17. Почему я слышу какую-то странную и при этом смешную для меня торжественность в концовке предложения: in any case… Что она мне напоминает? Чем-то похоже на Васисуалия Лоханкина, на его речи, но какое отношение имеют Ильф и Петров к роману Форстера? Да ведь и здесь есть элемент пародии, но что пародируется из известного мне? Да ведь это пародируется пентаметр, пентаметр Шекспира… То ли опять заговорил рекламщик, то ли авторская ирония, но в любом случае видно, что Шекспир появляется потому, что художественная реальность этого текста - мир, не нуждающийся в Бетховене, Шекспире, но вечно похваляющийся своей любовью к искусству и красоте. Поэтому пентаметр, напоминающий и полубоге английского народа Шекспире, вообще пробуждающий рефлексию о великих трагедиях и драмах (in any case, the passion of your life becomes more vivid), сближен в тексте с указанием на мелочность и жадность обывателей при покупке билетов в концертный зал (and you are bound to admit that such a noise is cheap at two shillings) и с "ученой" манерой несчастного рекламщика, который опять заговорил (in any case… you are bound to admit), и эти его речи уместны потому, что убеждают меня в социально-эстетической глухоте людей, пришедших на концерт Бетховена.

 

Как мы видим, интерпретируемое переживается, но иногда задают вопрос: а зачем переживание сочетать с дискурсивностью? Ведь если учиться читать, не лучше ли делать это путем чтения? Ответ на это один: надо читать и понимать как можно больше. Надо научиться рефлектировать именно в ходе учения, и в ходе учения рефлексия неизбежно будет дискурсивной, сочетающей высказанность рефлективного акта с его невысказанностью. Это обучение дает такое умение читать, при котором отсутствие дискурсивности ("интуитивность"?) органически вплетено в усмотрение всего того (и даже более того), что удается усмотреть в ходе учебного занятия интерпретацией в системе медленного классного чтения.
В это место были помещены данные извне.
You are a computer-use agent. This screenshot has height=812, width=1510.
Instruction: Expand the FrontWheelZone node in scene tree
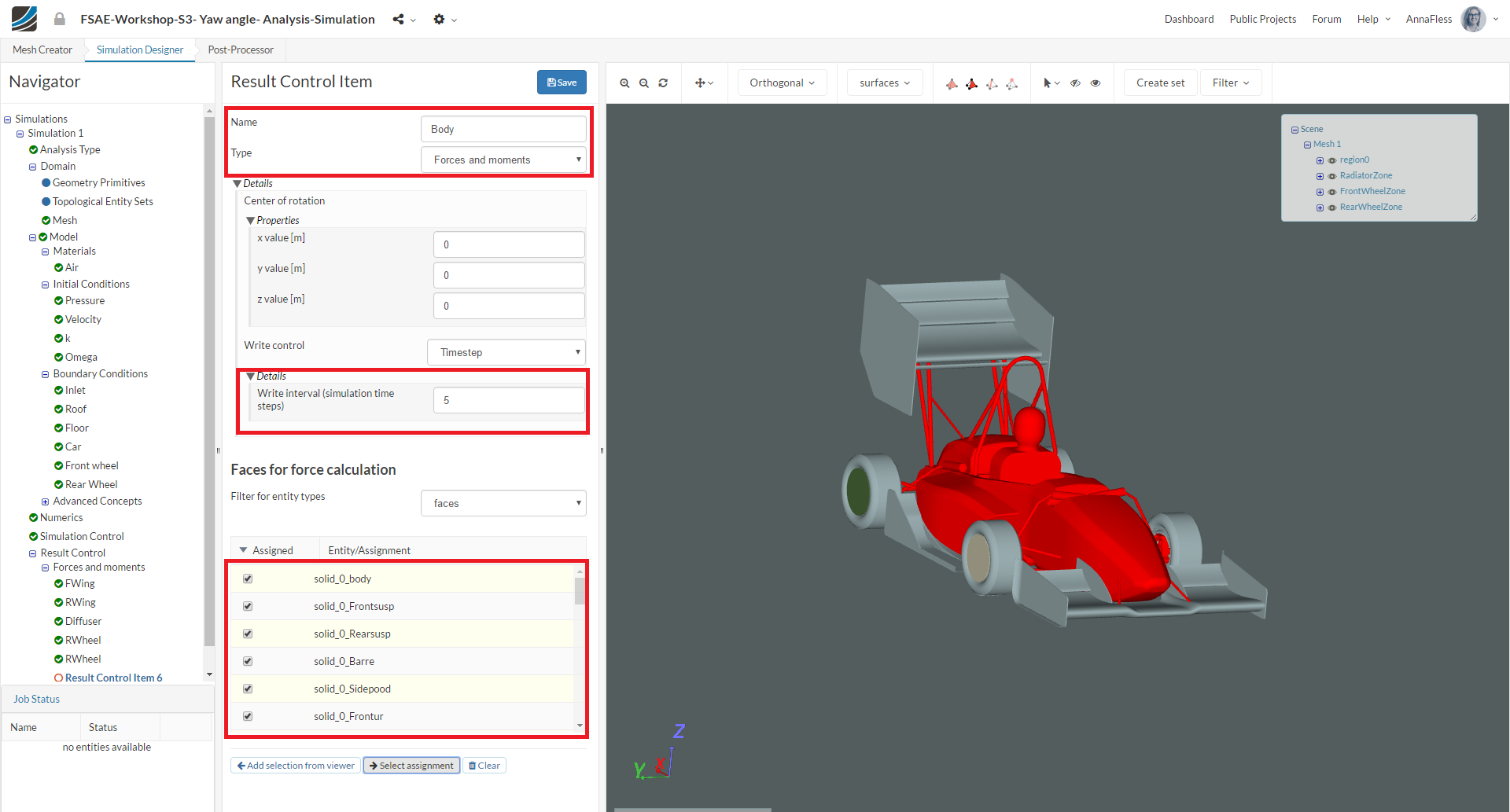click(x=1320, y=192)
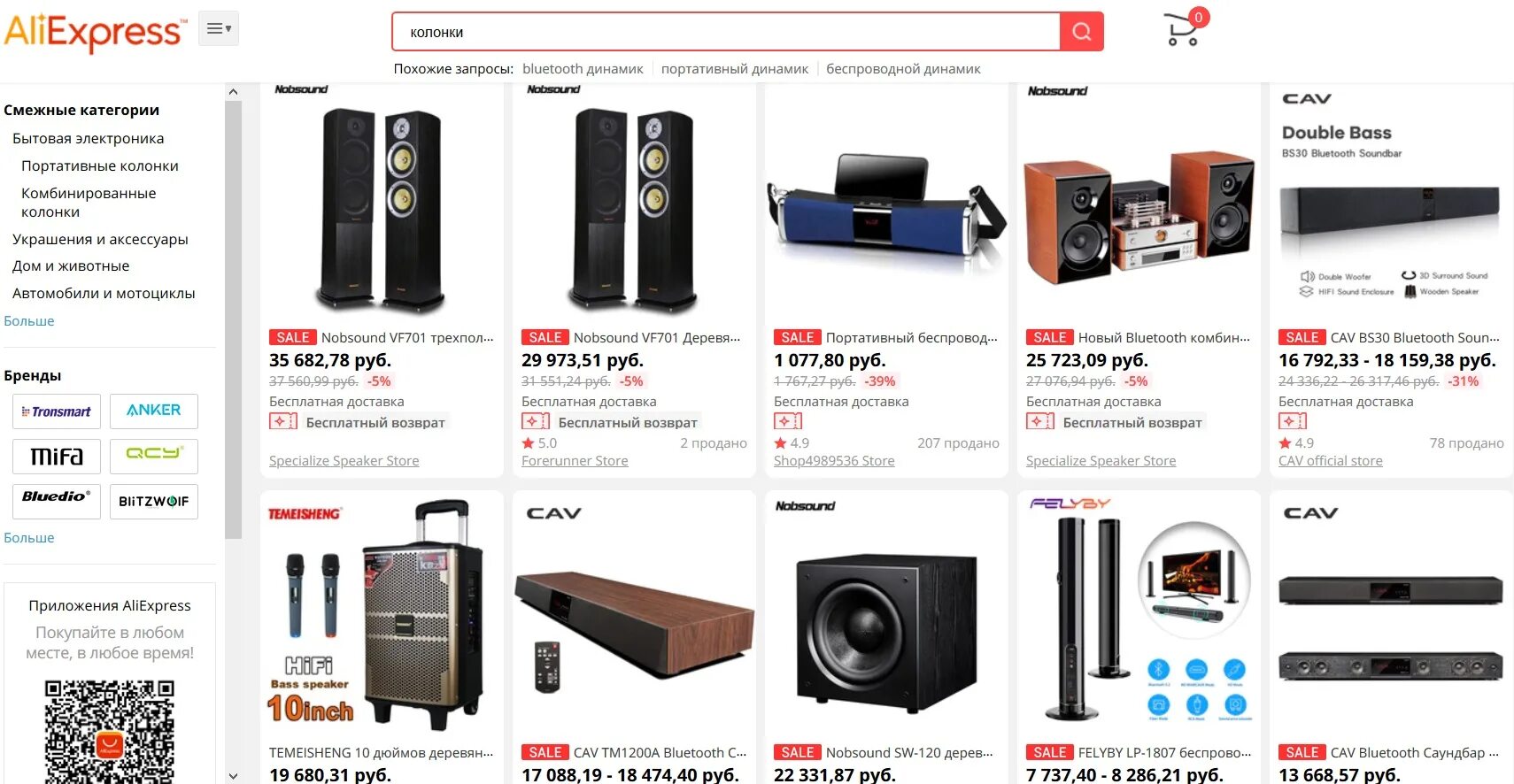Open the shopping cart icon
The width and height of the screenshot is (1514, 784).
pos(1181,30)
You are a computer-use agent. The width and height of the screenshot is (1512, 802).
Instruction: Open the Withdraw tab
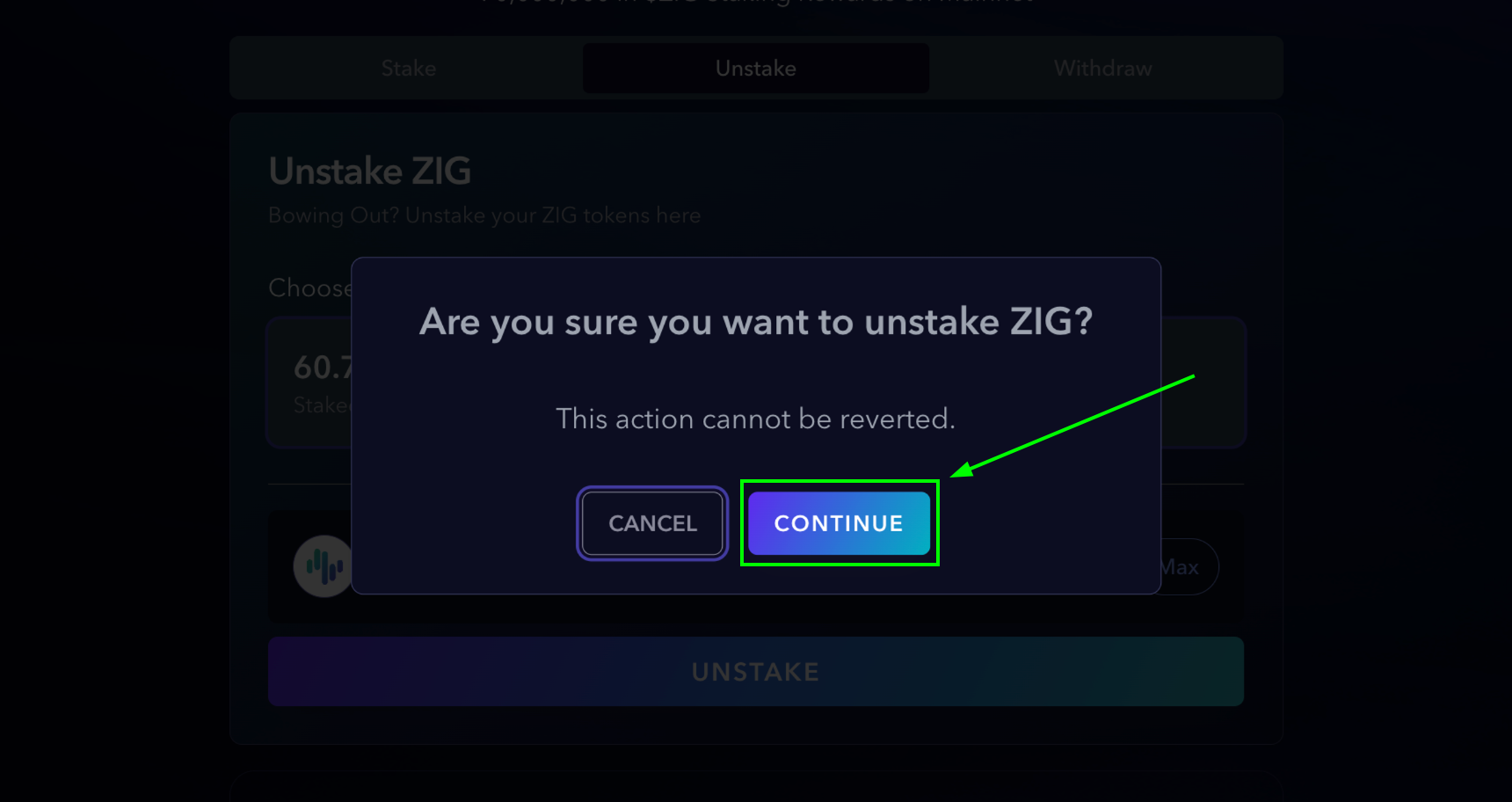(1102, 68)
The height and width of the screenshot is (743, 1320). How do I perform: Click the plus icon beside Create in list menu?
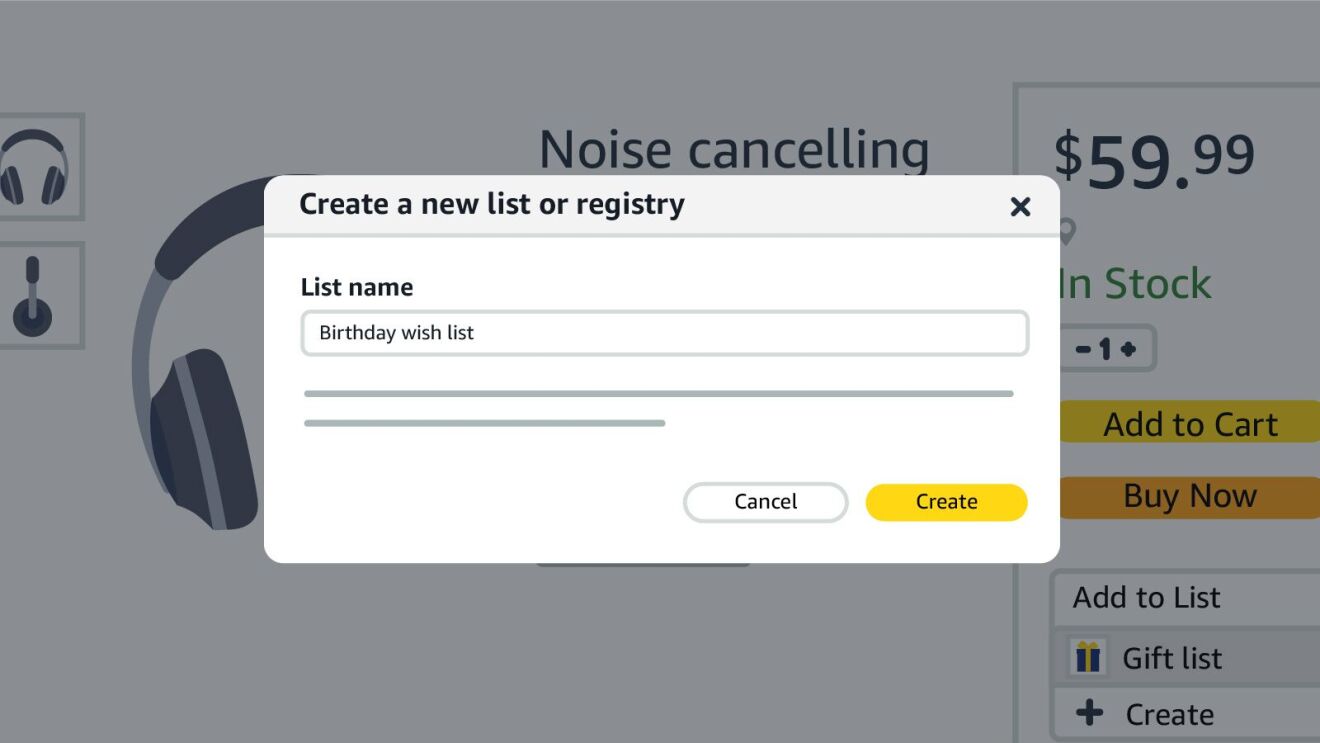coord(1089,714)
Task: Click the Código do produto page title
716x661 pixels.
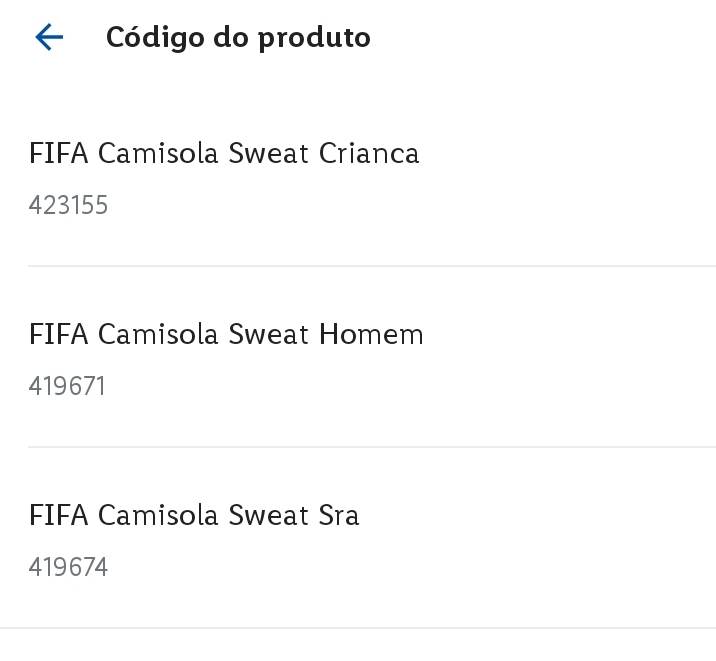Action: pyautogui.click(x=238, y=37)
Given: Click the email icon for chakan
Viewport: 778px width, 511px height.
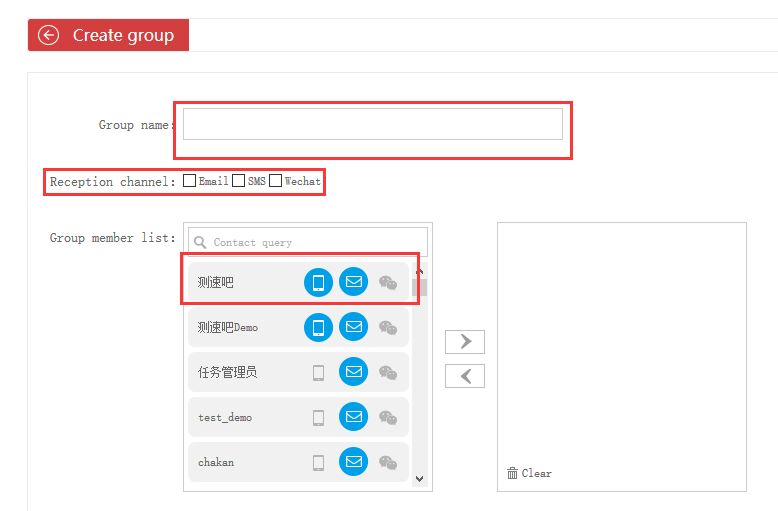Looking at the screenshot, I should click(353, 462).
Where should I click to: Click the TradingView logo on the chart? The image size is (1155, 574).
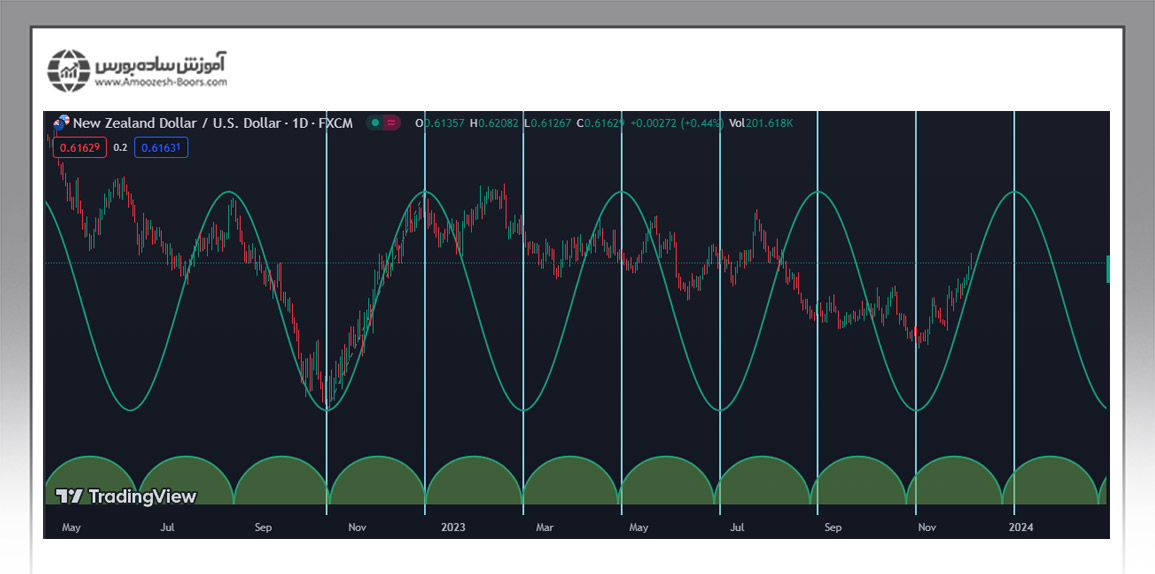[126, 496]
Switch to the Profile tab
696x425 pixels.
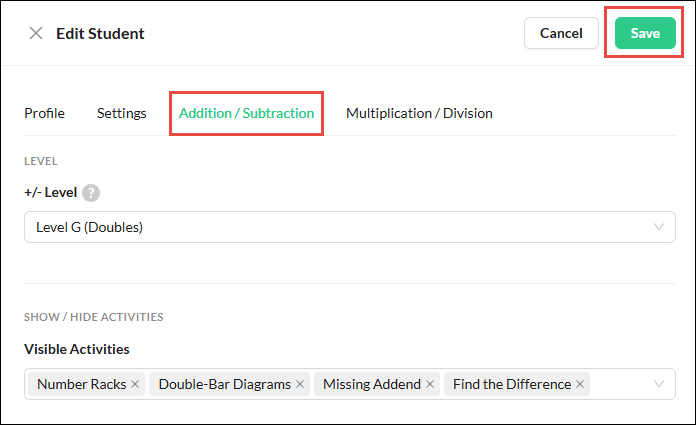[44, 113]
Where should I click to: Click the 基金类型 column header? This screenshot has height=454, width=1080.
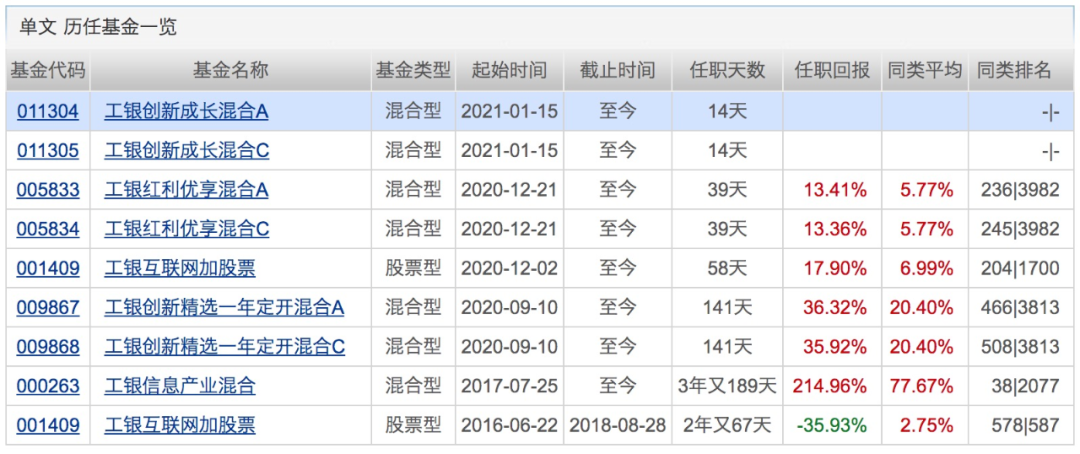[413, 70]
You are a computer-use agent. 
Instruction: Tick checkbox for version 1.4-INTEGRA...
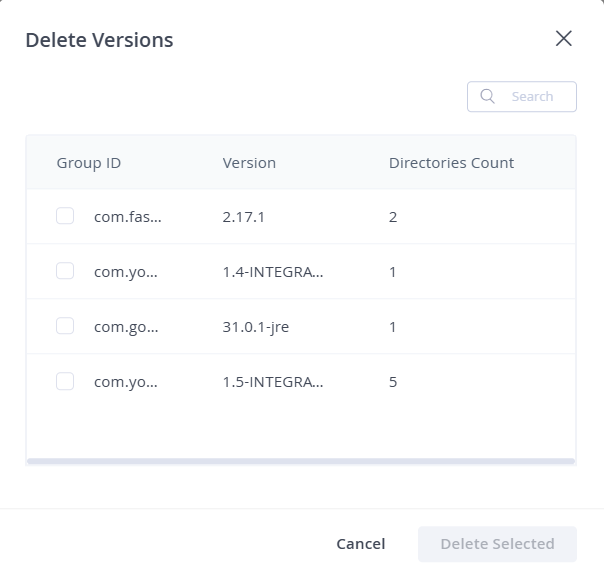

Чтобы достичь чтения без словаря, надо читать со словарем; чтобы достичь молниеносно-быстрого течения обыденной рефлексии, позволяющей усматривать по возможности всю субстанциальность понимаемого, надо пройти школу дискурсивной рефлексии. Если бы при занимающем полминуты чтении приведенных отрывков все читатели усмотрели бы столько смыслов, сколько удается усмотреть в условиях описанной дискурсивной учебной работы! Люди не перестают рефлектировать после того, как отпадает необходимость отчитываться перед собой и другими в том, как и почему протекает рефлективный акт, т.е. после того как обыденная рефлексия вытесняет рефлексию дискурсивную и "ученую". Мощь рефлексии и мощь понимания - в их субстанциальности, а субстанциальность не исчезает при технических изменениях процесса. Поэтому прав рефлектирующий разум, который хвалит сам себя за то, что дает понимающему субъекту возможность если не прожить несколько жизней вместо одной, то хотя бы наполнить обильной возвышенной субстанциальностью ту единственную жизнь, которая дана каждому индивиду. Это достижимо потому, что есть принципиальная возможность и обучать, и обучить рефлексии весь состав учебных заведений всех рангов - иначе говоря, весь народ.